— Start RECORDS FOR THE TASK —

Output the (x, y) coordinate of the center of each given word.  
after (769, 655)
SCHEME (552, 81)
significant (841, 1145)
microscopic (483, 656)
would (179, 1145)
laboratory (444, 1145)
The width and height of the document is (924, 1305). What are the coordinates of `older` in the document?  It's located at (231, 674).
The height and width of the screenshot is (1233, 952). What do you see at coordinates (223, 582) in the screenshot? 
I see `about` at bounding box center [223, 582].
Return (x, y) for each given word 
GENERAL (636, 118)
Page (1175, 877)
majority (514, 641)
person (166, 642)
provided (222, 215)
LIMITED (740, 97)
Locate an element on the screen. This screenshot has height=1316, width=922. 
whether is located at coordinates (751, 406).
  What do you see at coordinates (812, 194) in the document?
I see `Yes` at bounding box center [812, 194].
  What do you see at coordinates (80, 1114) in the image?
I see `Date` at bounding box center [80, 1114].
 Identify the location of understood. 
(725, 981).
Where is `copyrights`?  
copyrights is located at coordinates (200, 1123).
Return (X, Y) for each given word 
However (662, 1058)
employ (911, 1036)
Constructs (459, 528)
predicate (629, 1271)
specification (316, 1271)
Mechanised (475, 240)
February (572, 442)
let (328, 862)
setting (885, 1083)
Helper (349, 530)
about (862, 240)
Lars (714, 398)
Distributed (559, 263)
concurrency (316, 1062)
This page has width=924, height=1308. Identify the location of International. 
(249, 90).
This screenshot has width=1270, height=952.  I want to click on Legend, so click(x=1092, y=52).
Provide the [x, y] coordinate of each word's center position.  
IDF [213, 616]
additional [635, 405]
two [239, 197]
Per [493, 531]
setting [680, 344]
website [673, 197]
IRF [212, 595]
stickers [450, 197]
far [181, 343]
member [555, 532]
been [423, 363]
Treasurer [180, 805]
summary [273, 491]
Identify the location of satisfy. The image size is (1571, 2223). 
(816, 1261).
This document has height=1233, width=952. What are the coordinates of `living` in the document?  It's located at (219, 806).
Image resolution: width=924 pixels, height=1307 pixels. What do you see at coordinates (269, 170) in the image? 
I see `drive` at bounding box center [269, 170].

— End RECORDS FOR THE TASK —

_GOAL_. Locate each line of the items above that contains the word "document", and copy every such line. Case counts.

_ANSWER TO THE EXERCISE_.
The width and height of the document is (924, 1305). What are the coordinates of `older` in the document?  It's located at (231, 674).
  What do you see at coordinates (812, 194) in the document?
This document has height=1233, width=952. What are the coordinates of `living` in the document?  It's located at (219, 806).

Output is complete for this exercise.